Lately I have been having difficulty with my weight. I know that the number on the scale is nothing but numbers, but one has to understand where I'm coming from. From a skinny 89lbs 19 year old, I am now 40lbs heavier in just 12 years.

this is me at 20, about 90lbs

at 23, about 110lbs
Last May with my friend Marlon, I was about 57kg



Last week with my friend Jacu at about 63kgs


So today I wasn't really planning on losing weight, I've always said that weight is just a number. But like what I've said, lately my weight is becoming a burden. The fats above my stomach, under my boobs, are causing me pain when I sit up. I would always have to have my back straight or else the fats folds and it hurts me. In Baguio, I couldn't even walk a few meters and not grasp for air. Running/walking/jogging today was torture, if not for the neighborhood kids who kept begging me to run one more loop so I can run by their grandma's house and lift them for a few seconds.

I don't really intend to lose so much weight, I just want to be able to sit up and not have to straighten my back or have my fats folding and hurt. I want to stay below 60kgs if I could. I want to be able to run and not have my lungs cry "bloody murder."

So no more cold water, no more unscheduled sweets, no more zagu (cry internally), no more jolly spaghetti, no more two cups of rice.
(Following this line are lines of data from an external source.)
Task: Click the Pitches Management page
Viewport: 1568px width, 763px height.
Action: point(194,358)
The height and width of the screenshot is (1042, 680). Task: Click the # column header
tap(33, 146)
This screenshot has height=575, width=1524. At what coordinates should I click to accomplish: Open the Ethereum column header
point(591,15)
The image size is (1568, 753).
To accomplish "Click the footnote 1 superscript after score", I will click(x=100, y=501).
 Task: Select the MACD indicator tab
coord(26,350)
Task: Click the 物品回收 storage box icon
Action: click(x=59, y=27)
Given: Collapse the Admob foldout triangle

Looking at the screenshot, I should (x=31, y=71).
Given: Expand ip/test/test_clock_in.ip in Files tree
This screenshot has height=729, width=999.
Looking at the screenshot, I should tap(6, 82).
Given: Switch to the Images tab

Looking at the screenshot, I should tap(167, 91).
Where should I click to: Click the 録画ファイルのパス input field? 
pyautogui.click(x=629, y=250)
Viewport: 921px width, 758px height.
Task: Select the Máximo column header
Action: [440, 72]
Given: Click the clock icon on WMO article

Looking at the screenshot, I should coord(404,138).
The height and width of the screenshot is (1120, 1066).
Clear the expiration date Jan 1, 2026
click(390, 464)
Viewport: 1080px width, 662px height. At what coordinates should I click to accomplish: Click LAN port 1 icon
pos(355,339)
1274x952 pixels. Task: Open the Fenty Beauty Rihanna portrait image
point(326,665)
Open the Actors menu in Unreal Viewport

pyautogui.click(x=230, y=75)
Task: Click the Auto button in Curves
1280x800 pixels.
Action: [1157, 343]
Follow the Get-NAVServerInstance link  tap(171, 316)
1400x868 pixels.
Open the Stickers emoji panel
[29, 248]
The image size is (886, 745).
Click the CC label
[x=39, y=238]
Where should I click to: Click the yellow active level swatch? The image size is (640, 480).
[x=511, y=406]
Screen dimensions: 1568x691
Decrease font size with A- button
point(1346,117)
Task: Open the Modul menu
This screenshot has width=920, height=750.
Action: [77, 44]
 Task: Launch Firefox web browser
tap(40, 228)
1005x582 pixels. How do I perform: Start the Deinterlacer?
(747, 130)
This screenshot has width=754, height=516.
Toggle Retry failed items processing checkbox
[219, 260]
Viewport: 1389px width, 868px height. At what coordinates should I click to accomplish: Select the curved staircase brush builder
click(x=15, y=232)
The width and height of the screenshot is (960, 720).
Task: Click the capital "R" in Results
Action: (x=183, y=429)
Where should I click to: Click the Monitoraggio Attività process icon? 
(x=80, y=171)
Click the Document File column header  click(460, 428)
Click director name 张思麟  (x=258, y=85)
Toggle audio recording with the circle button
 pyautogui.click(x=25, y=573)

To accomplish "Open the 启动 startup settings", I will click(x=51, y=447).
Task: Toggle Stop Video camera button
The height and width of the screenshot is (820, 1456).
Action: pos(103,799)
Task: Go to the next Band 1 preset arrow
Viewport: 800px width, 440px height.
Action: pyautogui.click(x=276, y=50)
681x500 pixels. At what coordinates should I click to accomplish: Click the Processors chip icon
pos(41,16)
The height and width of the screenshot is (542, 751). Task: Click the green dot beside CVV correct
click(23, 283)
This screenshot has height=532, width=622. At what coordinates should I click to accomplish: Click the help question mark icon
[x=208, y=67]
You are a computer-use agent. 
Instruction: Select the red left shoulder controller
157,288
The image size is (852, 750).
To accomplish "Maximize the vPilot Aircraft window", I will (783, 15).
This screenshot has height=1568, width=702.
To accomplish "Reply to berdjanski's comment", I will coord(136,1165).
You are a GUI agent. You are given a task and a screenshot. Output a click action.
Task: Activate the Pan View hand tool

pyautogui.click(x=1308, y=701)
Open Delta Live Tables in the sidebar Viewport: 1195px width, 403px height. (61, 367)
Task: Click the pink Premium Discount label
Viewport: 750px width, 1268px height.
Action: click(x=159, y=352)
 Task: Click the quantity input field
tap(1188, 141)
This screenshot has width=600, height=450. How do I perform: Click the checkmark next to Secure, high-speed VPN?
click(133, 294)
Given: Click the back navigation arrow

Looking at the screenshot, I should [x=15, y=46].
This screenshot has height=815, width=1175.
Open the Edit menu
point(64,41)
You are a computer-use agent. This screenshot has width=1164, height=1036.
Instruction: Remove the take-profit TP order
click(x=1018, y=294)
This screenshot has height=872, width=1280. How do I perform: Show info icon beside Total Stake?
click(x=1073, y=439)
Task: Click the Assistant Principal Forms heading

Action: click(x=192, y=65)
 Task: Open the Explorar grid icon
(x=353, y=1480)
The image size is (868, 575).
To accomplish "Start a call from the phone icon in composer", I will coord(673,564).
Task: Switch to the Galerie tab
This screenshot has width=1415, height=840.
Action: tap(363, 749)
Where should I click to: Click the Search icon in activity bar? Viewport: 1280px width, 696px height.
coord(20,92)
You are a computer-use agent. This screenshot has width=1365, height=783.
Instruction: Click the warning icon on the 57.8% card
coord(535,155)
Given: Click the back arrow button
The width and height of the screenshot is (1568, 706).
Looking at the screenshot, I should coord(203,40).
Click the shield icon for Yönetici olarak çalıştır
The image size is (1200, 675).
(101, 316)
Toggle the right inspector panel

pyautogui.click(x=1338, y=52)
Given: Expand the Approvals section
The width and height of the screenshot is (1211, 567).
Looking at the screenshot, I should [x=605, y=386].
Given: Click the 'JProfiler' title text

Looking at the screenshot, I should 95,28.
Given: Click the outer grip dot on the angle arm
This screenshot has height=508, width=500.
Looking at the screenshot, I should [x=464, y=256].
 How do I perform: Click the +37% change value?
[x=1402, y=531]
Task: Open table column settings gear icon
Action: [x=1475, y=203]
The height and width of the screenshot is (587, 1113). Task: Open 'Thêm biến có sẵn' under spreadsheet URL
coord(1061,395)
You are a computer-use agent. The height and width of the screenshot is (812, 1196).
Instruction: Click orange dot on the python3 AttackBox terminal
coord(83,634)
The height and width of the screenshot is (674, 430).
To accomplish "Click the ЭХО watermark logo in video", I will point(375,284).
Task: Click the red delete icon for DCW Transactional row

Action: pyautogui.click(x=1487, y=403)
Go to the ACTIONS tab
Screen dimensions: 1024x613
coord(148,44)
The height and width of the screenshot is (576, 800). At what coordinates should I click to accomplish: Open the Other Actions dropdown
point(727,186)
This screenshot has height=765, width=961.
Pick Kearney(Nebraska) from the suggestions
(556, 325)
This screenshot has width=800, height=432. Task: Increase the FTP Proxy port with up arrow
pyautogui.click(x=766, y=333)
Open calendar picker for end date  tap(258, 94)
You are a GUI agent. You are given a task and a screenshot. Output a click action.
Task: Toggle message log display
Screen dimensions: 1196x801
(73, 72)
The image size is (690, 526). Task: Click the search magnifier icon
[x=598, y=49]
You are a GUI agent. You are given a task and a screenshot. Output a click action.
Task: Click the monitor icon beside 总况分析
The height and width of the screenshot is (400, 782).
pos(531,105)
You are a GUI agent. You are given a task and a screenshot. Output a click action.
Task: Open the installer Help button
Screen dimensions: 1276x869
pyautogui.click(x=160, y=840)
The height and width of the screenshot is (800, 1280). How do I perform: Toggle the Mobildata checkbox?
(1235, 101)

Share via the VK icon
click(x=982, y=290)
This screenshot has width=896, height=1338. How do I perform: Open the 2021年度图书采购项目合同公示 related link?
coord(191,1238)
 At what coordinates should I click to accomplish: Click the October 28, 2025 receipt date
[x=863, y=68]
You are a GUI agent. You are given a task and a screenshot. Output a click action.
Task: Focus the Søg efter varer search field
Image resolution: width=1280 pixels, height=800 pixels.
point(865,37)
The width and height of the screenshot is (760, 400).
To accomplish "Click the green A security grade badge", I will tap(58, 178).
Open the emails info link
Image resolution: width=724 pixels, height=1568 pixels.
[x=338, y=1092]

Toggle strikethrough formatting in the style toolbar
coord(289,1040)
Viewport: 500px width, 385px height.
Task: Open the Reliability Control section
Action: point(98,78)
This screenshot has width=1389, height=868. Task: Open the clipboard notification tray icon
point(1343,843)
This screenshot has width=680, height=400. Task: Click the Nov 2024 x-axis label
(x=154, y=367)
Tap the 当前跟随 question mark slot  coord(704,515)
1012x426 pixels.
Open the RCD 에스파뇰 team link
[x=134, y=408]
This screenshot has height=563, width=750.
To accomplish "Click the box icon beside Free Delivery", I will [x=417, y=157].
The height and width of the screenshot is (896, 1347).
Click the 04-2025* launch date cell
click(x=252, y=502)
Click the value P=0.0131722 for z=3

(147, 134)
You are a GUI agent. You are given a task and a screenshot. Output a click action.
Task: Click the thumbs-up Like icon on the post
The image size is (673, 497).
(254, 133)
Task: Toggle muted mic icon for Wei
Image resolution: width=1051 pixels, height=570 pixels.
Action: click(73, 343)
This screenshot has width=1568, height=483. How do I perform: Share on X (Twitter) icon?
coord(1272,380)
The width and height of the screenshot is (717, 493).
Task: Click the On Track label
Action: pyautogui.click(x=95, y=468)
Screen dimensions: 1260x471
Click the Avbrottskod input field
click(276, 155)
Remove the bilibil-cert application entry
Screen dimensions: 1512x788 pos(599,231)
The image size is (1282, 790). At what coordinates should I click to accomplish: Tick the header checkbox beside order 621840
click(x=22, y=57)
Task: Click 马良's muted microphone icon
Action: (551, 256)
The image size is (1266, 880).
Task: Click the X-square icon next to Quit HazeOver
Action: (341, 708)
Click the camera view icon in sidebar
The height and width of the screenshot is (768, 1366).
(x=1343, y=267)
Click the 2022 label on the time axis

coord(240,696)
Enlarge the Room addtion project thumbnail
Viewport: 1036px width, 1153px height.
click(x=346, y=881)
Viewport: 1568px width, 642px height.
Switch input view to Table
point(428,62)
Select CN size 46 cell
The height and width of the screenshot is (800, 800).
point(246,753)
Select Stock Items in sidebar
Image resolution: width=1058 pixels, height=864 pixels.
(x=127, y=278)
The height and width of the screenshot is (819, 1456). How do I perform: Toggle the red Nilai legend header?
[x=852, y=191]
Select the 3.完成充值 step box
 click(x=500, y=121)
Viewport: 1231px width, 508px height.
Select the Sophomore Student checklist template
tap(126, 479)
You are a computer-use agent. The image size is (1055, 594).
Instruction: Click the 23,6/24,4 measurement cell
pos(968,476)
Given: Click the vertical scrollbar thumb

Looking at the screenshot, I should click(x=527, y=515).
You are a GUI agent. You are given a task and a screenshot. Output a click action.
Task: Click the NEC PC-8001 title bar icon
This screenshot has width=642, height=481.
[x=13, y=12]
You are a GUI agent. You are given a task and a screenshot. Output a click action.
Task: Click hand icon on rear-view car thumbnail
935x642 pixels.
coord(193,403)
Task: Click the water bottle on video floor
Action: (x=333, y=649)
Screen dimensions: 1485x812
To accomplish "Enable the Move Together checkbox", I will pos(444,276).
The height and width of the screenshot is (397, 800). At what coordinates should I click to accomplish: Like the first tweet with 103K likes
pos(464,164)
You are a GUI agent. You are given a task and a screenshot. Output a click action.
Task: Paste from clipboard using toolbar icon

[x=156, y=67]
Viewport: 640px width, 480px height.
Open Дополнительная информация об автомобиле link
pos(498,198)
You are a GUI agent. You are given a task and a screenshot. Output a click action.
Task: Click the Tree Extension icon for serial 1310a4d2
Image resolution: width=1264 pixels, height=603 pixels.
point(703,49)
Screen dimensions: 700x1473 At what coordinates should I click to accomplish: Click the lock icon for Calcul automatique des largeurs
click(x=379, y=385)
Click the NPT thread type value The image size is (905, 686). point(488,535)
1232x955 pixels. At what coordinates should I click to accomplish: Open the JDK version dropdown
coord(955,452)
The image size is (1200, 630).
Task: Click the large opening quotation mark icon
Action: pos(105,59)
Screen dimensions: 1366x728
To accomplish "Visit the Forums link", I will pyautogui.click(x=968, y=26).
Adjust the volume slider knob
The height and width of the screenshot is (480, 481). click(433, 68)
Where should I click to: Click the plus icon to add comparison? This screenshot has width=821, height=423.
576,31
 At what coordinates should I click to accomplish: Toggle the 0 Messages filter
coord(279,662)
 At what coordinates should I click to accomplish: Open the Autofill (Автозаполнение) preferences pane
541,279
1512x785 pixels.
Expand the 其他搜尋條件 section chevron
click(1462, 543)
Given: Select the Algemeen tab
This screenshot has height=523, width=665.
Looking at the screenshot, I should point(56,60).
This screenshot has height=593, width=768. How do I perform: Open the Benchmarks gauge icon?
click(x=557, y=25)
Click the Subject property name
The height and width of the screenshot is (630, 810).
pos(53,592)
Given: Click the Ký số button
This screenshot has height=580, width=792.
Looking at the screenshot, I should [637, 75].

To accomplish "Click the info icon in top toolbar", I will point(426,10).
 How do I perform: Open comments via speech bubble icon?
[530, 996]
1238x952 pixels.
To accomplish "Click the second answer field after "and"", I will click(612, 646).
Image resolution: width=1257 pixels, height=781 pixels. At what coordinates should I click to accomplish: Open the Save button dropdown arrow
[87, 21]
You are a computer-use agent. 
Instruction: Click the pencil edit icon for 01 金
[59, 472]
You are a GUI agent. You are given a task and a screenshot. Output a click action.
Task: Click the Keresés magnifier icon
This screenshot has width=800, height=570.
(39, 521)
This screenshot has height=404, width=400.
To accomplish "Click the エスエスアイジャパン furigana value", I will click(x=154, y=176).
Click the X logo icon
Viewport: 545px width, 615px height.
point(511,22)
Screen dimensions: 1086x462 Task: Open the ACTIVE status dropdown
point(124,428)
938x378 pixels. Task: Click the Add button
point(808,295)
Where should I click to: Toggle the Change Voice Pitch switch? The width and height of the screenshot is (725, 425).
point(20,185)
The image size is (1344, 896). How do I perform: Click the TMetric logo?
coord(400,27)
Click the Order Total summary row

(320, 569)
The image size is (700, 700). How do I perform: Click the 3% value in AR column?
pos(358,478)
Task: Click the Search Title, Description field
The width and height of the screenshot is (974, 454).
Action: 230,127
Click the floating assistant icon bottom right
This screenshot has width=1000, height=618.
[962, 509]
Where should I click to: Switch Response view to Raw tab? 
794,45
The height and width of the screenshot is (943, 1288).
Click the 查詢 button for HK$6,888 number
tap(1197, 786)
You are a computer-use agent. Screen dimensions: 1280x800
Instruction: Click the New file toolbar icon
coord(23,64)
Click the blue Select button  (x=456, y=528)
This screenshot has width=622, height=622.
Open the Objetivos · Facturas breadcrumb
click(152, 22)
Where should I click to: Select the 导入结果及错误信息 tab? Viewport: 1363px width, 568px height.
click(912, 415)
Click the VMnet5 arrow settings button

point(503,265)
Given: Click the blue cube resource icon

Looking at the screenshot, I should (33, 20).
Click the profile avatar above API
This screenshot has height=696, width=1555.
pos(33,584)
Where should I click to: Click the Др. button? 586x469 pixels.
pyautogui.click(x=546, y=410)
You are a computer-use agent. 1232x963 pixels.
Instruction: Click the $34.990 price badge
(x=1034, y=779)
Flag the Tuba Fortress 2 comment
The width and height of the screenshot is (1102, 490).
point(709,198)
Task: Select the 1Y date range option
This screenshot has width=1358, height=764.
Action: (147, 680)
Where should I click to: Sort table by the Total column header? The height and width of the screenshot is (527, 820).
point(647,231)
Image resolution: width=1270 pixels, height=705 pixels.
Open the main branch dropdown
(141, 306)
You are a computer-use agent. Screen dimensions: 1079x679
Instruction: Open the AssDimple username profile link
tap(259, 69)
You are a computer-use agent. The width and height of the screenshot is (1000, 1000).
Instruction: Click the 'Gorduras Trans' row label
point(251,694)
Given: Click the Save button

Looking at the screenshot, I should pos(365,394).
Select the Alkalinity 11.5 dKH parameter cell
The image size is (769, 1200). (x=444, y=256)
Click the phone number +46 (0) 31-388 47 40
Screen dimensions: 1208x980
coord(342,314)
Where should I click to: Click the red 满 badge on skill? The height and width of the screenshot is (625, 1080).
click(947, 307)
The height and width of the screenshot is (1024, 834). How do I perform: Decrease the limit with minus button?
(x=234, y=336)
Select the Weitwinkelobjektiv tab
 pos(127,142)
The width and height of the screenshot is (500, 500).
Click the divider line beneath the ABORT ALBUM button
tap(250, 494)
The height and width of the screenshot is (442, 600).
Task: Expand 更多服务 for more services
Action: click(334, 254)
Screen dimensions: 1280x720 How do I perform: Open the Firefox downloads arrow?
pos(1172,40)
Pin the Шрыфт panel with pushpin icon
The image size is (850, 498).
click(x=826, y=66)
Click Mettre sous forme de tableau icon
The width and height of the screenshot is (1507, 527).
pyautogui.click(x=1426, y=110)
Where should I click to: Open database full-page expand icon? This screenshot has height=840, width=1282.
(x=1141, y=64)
This is going to be so hard as I am not really a diet person, but I know that the following mentioned will help bring down my weight to something that is appropriate for my age and body type; and then eventually when I am able to run/jog without having to curse the world for existing, then I can come back to eating what I want and when I want. So wish me luck, and A LOT OF MOTIVATION because seriously that's what I need most.
Started tonight with 2.56mi, not bad. not bad at all. 



Comments

Traveliztera said…
You actually look good kahit ano mangyari! But I do get your point na sometimes, it's a burden. I, myself, feel unhealthy. Mabilis na ulit ako hingalin and I think I should work out again. Hirap nga lang talaga pag dinrain ka na sa trabaho. Pero no more excuses. Samahan na kita!
ayzprincess said…
burden, in a sense that i cant do the things i used to do without being affected by my fats. lol. it sounds kadiri and funny but true. naiipit kasi yung mga fats ko, so im unable to do the things i used to do. huhu. pero nagkasakit nga ako, i just recovered, so imma run later again :)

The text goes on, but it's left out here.